◆ **Excerpt provided**
Do you know what they are? He says, “The two most important skills in marriage are forgiveness and repentance. Only if we are very good at forgiving and very good at repenting can truth and love be kept together.”
Ann: Oooh, that’s good.
And it also reminds me of Ephesians 4:32: “Be kind and compassionate to one another, forgiving each other just as, in Christ, God forgave you.”
Dave: I think we all know this. I think it’s the hardest thing to do in marriage—
Ann: —me, too.
Dave: —and in life! When you’ve really been hurt deeply, to forgive. And it’s a choice! We’ve had to forgive thousands of times.
Ann: And I would say, too: if you have that piece of unforgiveness, which then creates bitterness—and I walked in bitterness, it’s an open door, to me, of the enemy. Because now, I’m bitter, and it creates division. It’s like a stronghold of Satan for our family.
So, how do we recommend for people to forgive? To go into repentance and forgiveness?
Dave: I mean, it’s a deep, deep journey. I had to forgive my dad after 30-something years of holding bitterness; but it’s also every day, little things—the big ones and the little things. I’ve heard you tell the story of the great repair job I did on our car, with the clutch.
Ann: You know, we’re basically missionaries, so we’re raising our own support. We had two boys, and I was pregnant. Our car had broken down; I had to walk home, and Dave was like, “Oh, I can fix that! We don’t need to take it to a dealer to get it fixed.” You were super-proud of yourself. You walked in the house and said, “I fixed your car!”
Dave: Yes, I put a vice grip on the back of the cable of the clutch.
If anybody knows anything about a clutch, you’re thinking, “That will work, but it’s not going to last.” Well, it lasted for months, actually; but every time you pushed the clutch, it would sort of go, “Clink, clink, clink.” [Laughter] Because there was this vice grip hanging onto the cable.

◆ **Exercise tasks**
[A] Can you print the part of the forgiveness conversation starting with "Ann: And I would" and going on through "for our family."?
[B] Answer these questions about the forgiveness conversation:
(i) What are the two most important skills in marriage, according to the quoted statement?
(ii) Whom did Dave have to forgive after 30-something years of holding bitterness?
(iii) What did Dave put on the back of the clutch cable?
[C] Could you go on with the forgiveness conversation from the point where it stops?
The rows that come next are separate material, unrelated to the forgiveness conversation.

◆ **Given information**
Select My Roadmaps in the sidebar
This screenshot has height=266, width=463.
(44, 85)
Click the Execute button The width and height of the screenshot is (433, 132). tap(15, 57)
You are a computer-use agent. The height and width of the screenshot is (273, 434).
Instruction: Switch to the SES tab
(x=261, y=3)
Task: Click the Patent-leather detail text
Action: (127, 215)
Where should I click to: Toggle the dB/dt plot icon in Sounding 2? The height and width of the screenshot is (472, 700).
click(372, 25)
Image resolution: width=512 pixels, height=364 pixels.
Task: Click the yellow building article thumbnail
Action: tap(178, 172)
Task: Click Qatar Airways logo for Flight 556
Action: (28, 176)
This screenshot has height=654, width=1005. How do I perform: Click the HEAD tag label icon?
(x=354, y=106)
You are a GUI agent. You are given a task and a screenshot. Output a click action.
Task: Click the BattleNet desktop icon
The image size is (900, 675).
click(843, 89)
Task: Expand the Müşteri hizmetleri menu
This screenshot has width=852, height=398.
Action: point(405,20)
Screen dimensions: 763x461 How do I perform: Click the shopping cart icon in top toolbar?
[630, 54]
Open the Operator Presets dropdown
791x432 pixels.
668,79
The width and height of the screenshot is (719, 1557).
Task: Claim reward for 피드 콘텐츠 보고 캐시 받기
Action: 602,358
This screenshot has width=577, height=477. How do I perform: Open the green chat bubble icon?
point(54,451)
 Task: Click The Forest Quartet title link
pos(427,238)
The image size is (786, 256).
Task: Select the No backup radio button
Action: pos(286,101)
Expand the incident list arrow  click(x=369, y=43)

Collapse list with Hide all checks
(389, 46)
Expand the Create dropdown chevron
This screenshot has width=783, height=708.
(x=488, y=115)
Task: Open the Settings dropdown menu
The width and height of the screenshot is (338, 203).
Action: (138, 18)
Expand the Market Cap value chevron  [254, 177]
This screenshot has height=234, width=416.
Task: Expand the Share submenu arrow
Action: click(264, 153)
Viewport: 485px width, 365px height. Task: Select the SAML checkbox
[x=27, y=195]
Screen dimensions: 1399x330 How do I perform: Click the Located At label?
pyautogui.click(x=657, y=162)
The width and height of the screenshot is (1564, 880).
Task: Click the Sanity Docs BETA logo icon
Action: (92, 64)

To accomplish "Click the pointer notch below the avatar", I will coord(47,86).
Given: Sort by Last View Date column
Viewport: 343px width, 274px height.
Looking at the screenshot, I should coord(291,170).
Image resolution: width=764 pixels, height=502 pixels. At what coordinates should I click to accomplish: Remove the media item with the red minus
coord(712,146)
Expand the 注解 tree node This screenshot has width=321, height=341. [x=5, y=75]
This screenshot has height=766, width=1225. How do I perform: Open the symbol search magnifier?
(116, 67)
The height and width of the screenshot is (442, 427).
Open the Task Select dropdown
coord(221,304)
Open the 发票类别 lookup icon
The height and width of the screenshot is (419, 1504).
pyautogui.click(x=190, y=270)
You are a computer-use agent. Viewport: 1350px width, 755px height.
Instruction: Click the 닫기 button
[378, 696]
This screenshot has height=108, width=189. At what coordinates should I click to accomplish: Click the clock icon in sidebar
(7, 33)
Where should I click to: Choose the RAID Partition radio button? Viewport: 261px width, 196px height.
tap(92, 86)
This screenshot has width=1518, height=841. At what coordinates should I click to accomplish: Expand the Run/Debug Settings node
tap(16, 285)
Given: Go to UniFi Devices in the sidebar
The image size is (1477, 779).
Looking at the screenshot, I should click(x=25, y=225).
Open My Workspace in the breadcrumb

◆ **Set of answers**
[A]
Ann: And I would say, too: if you have that piece of unforgiveness, which then creates bitterness—and I walked in bitterness, it’s an open door, to me, of the enemy. Because now, I’m bitter, and it creates division. It’s like a stronghold of Satan for our family.

[B]
(i) Forgiveness and repentance.
(ii) His dad.
(iii) A vice grip.

[C]
Ann: So, there was a night where we were having this big fundraiser for our ministry. It was winter—in November, there was snow on the ground, and Dave had to go early. I was waiting for the babysitter. It was a very formal night, so I was dressed in a dress.
The babysitter came. I jumped in the car; I was in a hurry; I needed to get there quickly. I was driving, and all of a sudden, I hit the clutch, but I could tell the clutch fell to the floor.
Dave: The vice grip fell off.
Ann: [Laughing] I was in a neighborhood. It was dark, at night, and this was before cell phones. So, I went to a house, knocked on the door, and I opened my coat to show that I had a belly (I was pregnant). I said [demure voice], “Hi. My car just broke down; you can see it down the road. Could I please come in and use your phone?” They said, “We’re sorry, but we don’t let strangers into our house.”
Mind you, I was totally dressed! I had a dress on; I was dressed up! So, I said, “Well, I’m pregnant.” She said, “Sorry.” Then, I hit another house, and they weren’t home. So, then, I was so mad! Who was I mad at? Dave!! For having a pregnant wife and fixing the car with a vice grip.
Dave: Yes, not a good move.
Ann: I decide to trudge through the backyards of all these houses to get home. I’m jumping over fences in my high heels and my dress. I am so mad! I get home, change my clothes, and I have to borrow a car. I get to the event where Dave has just finished this big talk—a speech, and I walk in the door. This woman grabs me. She pulls me by the side, and she holds my hands. She says, “Are you Ann Wilson? Are you Dave Wilson’s wife?”
I said, “Yes, I am!” She said, “It must be something to be married to him!” And I said, “It is really something, let me tell you!” [Laughter]
Dave: This literally happened just as she said,
Ann: I want you to know—
Dave: —it was a terrible moment.
Ann: —I went into labor three days after that—early! I had to be on bedrest for four-and-a half months after that.
Dave: And somehow, that’s my fault!
Ann: It is!
Dave: But here’s the question: what does that have to do with the power of grace?
Ann: In marriage, we all have those situations!
Dave: You’re supposed to say you forgave me!
Ann: Wait, I’m getting there. We all have those situations where we want to hold on to hurt [in] how our spouse has let us down, or they haven’t been there, or you feel betrayed, or you feel forgotten; you feel alone; you feel unseen. All of us have those situations.
Dave: Yes.
Ann: And God is saying, “Take your eyes off of them, and forgive them!”
It took me a little bit—
Dave: —yes, it did!
Ann: —to forgive you for that; but honestly, you were doing your best, you know?
Dave: No, I blew it! I blew it. But the truth is, you did forgive.
I said it earlier, and you may not have believed it, but in 44 years of marriage, we’ve had to forgive each other—it has to be in the thousands.
Ann: Oh, thousands!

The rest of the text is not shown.